* **EXERCISE DETAILS**:
Search the data for the word "computer" and copy each line that has it.

********************

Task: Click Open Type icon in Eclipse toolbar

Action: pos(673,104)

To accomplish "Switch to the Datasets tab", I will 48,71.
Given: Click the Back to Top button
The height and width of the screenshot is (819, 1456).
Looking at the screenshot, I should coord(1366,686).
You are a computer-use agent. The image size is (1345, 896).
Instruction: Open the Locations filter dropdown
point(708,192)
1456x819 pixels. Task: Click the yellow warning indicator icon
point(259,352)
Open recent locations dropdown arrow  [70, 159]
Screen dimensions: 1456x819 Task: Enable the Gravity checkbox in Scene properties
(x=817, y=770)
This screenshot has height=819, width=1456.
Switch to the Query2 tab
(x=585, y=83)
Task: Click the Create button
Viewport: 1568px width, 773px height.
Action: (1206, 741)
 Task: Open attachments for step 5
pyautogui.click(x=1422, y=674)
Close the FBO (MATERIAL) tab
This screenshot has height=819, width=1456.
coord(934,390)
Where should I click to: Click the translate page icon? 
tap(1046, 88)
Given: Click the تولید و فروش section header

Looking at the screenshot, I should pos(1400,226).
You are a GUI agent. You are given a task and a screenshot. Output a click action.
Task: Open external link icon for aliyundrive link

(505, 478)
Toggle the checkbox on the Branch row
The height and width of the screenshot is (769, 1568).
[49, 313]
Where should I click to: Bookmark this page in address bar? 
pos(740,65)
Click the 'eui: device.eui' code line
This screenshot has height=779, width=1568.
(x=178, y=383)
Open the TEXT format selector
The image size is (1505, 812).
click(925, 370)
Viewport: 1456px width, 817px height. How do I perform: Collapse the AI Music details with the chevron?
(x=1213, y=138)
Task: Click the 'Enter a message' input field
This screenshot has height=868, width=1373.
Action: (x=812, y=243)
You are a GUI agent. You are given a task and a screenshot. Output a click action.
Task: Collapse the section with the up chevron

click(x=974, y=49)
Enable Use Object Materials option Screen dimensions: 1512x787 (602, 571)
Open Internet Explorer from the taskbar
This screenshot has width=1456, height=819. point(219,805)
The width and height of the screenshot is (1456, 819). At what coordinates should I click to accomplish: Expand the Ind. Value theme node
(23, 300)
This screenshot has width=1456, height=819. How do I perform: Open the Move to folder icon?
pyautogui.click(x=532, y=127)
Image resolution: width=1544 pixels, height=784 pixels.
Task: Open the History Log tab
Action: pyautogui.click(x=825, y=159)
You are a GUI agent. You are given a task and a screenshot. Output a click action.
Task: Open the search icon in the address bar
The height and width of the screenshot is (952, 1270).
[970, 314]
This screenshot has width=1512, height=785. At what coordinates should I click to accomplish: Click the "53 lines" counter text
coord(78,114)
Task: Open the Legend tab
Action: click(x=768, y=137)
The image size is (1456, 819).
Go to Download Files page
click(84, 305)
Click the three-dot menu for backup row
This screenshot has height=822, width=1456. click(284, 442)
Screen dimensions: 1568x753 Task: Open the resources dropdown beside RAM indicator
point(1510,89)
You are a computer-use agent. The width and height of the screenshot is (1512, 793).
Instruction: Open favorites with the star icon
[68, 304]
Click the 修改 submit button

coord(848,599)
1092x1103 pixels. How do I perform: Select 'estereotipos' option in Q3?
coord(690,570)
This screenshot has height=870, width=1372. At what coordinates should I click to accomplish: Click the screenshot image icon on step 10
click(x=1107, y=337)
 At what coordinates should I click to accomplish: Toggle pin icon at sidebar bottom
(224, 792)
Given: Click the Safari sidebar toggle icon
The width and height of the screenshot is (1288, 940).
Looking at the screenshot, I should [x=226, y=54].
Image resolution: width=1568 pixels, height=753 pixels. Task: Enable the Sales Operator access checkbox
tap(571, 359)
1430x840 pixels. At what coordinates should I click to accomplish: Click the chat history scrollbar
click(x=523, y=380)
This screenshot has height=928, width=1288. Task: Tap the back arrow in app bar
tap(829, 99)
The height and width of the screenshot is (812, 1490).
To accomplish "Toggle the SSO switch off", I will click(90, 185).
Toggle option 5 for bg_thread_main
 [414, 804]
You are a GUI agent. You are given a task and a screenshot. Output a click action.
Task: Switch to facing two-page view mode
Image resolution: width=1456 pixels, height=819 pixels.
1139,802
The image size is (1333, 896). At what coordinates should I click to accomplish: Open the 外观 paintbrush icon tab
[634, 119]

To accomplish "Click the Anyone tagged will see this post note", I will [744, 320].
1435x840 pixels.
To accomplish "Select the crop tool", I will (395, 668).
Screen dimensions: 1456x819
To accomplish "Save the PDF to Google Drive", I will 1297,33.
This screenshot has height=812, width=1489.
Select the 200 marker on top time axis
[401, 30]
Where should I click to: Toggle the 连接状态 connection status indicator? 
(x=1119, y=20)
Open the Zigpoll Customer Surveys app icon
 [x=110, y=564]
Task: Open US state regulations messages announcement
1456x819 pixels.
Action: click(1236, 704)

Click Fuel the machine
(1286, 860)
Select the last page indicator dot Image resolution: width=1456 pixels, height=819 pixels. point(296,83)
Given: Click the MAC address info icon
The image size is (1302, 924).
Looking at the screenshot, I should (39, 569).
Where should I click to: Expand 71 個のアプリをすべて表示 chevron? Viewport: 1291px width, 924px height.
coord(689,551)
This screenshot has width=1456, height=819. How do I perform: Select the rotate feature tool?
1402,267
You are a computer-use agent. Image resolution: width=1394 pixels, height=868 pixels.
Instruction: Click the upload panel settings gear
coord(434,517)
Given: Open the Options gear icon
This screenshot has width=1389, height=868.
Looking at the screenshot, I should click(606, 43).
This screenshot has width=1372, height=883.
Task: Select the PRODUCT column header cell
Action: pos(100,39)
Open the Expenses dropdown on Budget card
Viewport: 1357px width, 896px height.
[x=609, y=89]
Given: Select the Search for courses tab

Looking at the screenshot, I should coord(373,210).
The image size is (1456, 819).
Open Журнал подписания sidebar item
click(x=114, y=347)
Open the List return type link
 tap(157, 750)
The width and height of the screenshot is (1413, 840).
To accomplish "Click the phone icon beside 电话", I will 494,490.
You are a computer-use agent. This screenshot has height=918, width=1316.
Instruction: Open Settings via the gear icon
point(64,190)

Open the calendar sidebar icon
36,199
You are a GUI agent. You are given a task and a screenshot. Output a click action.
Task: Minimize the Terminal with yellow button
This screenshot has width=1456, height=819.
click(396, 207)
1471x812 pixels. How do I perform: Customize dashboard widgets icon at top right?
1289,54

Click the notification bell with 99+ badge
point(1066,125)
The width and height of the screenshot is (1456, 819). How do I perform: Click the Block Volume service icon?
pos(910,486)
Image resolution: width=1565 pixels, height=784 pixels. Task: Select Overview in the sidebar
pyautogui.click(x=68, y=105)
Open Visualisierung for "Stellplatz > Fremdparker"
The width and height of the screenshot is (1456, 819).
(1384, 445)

********************

* **RESPONSE FOR THIS EXERCISE**:
You are a computer-use agent. The image size is (1345, 896).
You are a computer-use agent. The width and height of the screenshot is (1512, 793).
You are a computer-use agent. Image resolution: width=1394 pixels, height=868 pixels.
You are a computer-use agent. This screenshot has height=918, width=1316.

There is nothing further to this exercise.